4. Mengucapkan dua huruf atau satu huruf yang dapat difahami
5. Mengerjakan sesuatu yang membatalkan puasa dengan sengaja
6. Makan yang banyak sekalipun lupa
7. Bergerak dengan tiga gerakan berturut-turut sekalipun lupa
8. Melompat yang luas
9. Memukul yang keras
10. Menambah rukun yang bersifat fi’liyah secara sengaja
11. Mendahului imamnya dengan 2 rukun yang bersifat fi’liyah
12. Tertinggal imam dengan dua rukun yang bersifat fi’liyah tanpa adanya udzur
13. Niat membatalkan dan menggantungkan sholat karena suatu hal (misal, niat jika turun hujan akan membatalkan sholat) dan
14. Mensyaratkan berhenti sholat dengan sesuatu dan ragu dalam memberhentikannya.

Baca Juga: Syarat dan Rukun Shalat yang Wajib Diketahui

Dalam kitab Fathul Qorib dijelaskan bahwa salah satu hal yang membatalkan shalat adalah gerakan yang dilakukan secara terus menerus:

(والعمل الكثير)
المتوالي كثلاث خطوات عمداً كان ذلك أو سهواً، أما العمل القليل فلا تبطل الصلاة به

"Gerakan yang banyak dan terus menerus seperti tiga jangkahan, dengan sengaja ataupun lupa.
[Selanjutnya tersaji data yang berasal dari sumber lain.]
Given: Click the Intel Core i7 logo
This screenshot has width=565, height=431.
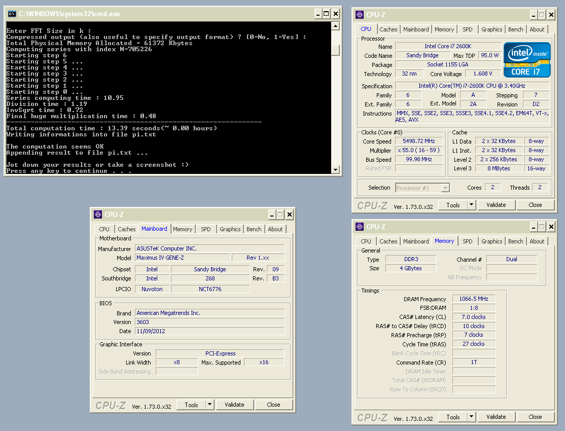Looking at the screenshot, I should click(527, 59).
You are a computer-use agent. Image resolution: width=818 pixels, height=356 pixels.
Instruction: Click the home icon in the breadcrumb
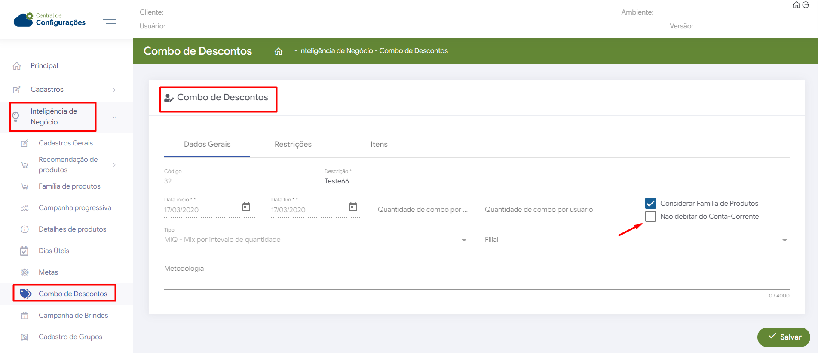(279, 51)
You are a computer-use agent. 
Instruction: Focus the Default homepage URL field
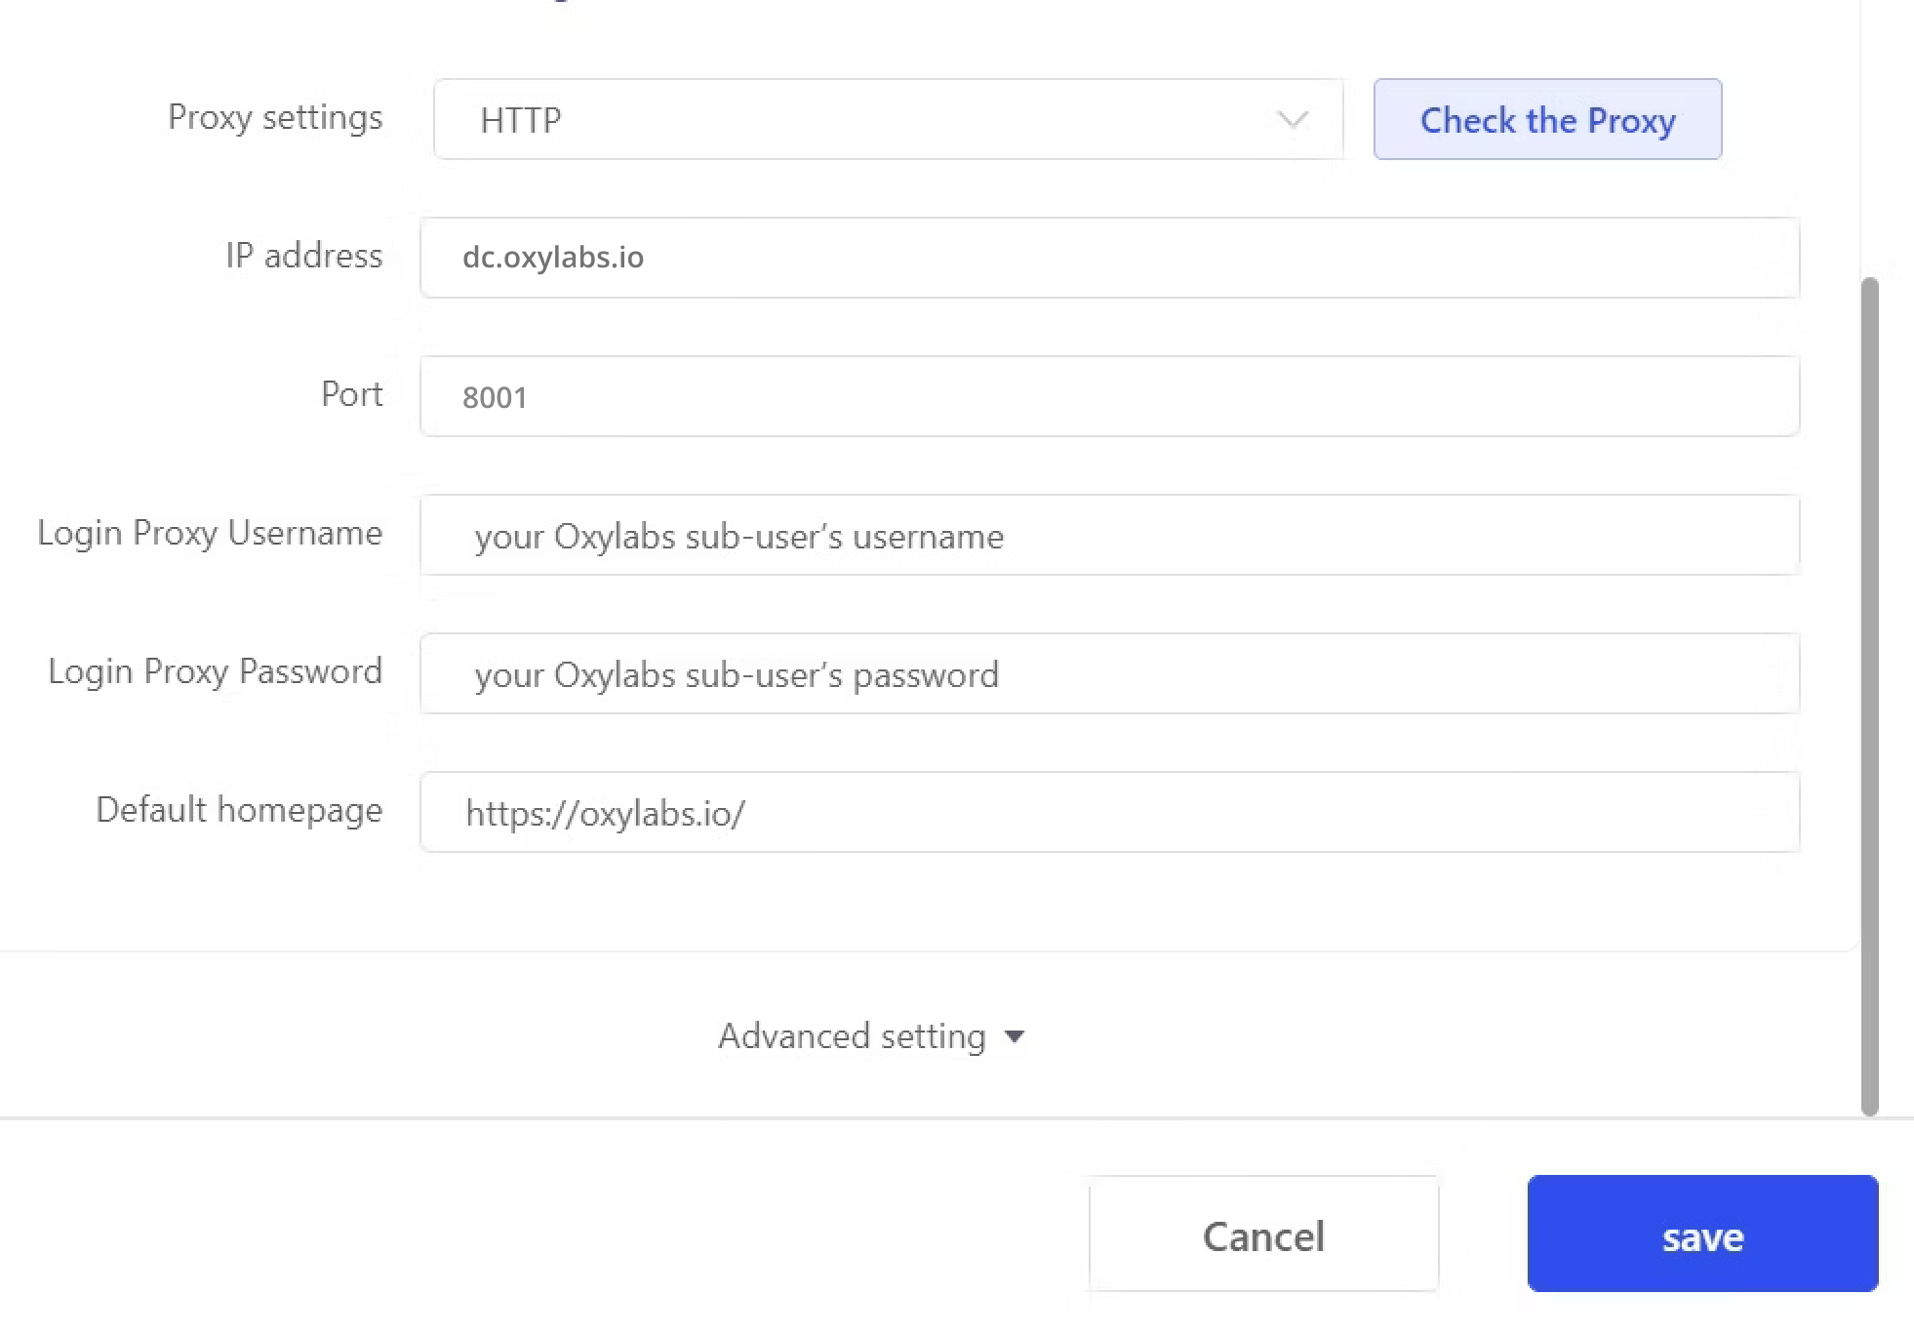click(1109, 813)
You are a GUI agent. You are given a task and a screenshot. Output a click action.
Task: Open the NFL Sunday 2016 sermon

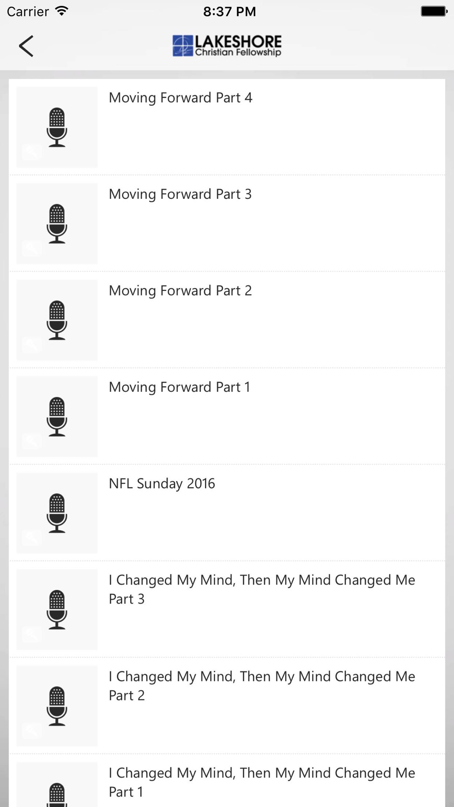162,483
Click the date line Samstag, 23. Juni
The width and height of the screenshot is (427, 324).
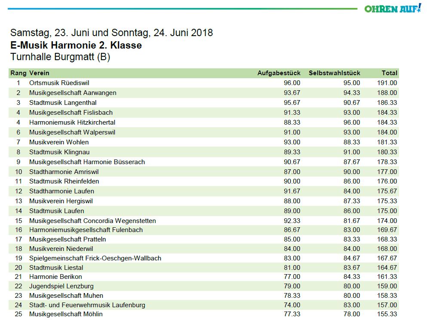tap(111, 33)
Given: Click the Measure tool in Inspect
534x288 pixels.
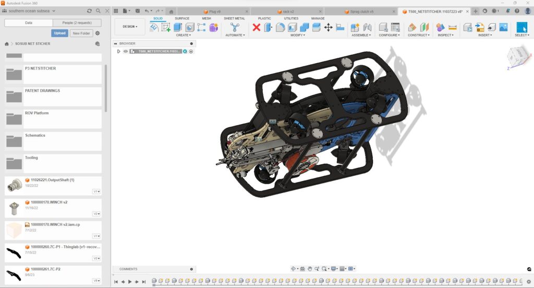Looking at the screenshot, I should 452,28.
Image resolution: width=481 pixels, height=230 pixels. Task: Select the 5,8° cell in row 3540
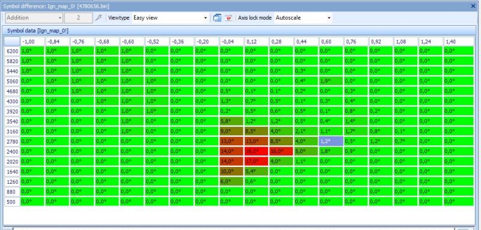pyautogui.click(x=231, y=121)
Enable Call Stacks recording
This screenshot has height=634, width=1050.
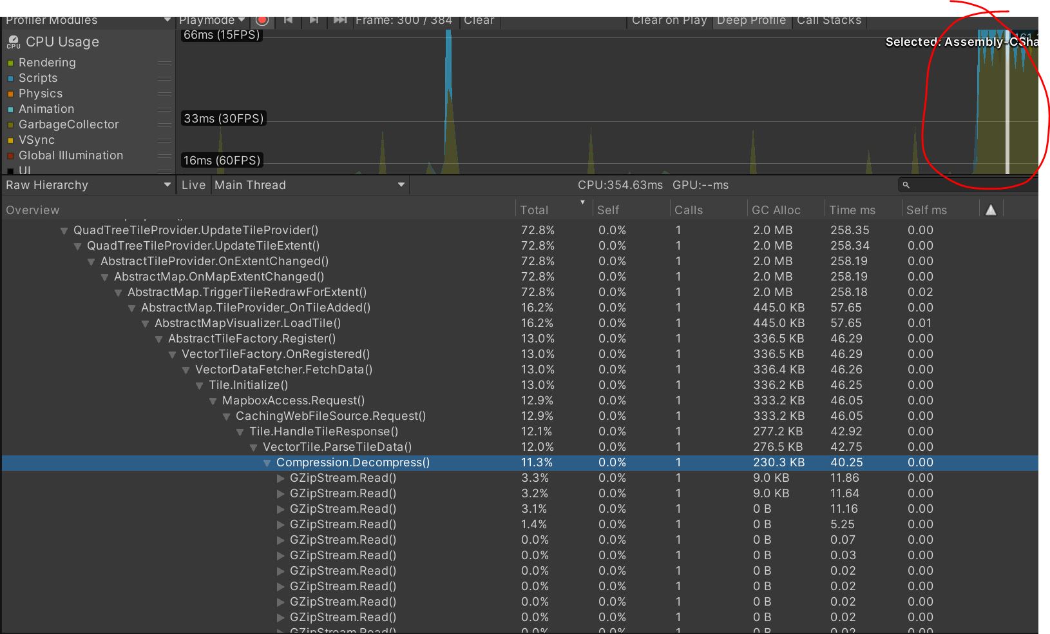coord(829,20)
Sedangkan gerakan badan yang sedikit, maka tidak sampai membatalkan sholat"

Dari kedua kitab tersebut dijelaskan salah satu dari hal yang membatalkan shalat adalah bergerak dengan tiga gerakan berturut-turut. Maksudnya dalam pandangan ulama Madzhab Syafi'i adalah ketika kita menggerakan anggota tubuh kita sebanyak tiga kali secara beriringan serta tanpa jeda yang cukup lama.

Berbeda halnya ketika tiga gerakan tersebut dilaksanakan secara terpisah atau dengan jeda cukup lama. Sekiranya gerakan pertama dianggap sudah terputus dari gerakan kedua, maka gerakan yang pertama sudah tidak dihitung lagi. Terputusnya suatu gerakan dalam shalat, menurut Imam Al-Baghawi adalah ketika terdapat jeda sekitar satu rakaat shalat. Ketentuan ini seperti halnya yang dikutip oleh Imam An-Nawawi dalam kitabnya Raudhah At-Thalibin wa ‘Umdah Al-Muftin:

وحد التفريق أن يعد الثاني منقطعا عن الأول وقال في التهذيب عندي أن يكون بينهما قدر ركعة

"Batasan suatu gerakan dianggap terpisah adalah saat gerakan kedua dianggap terputus dari gerakan pertama. Imam al-Baghawi berkata dalam kitab at-Tahdzib, ‘Menurutku (dua gerakan dianggap terputus itu) sekiranya di antara kedua gerakan berjarak sekitar satu rakaat.”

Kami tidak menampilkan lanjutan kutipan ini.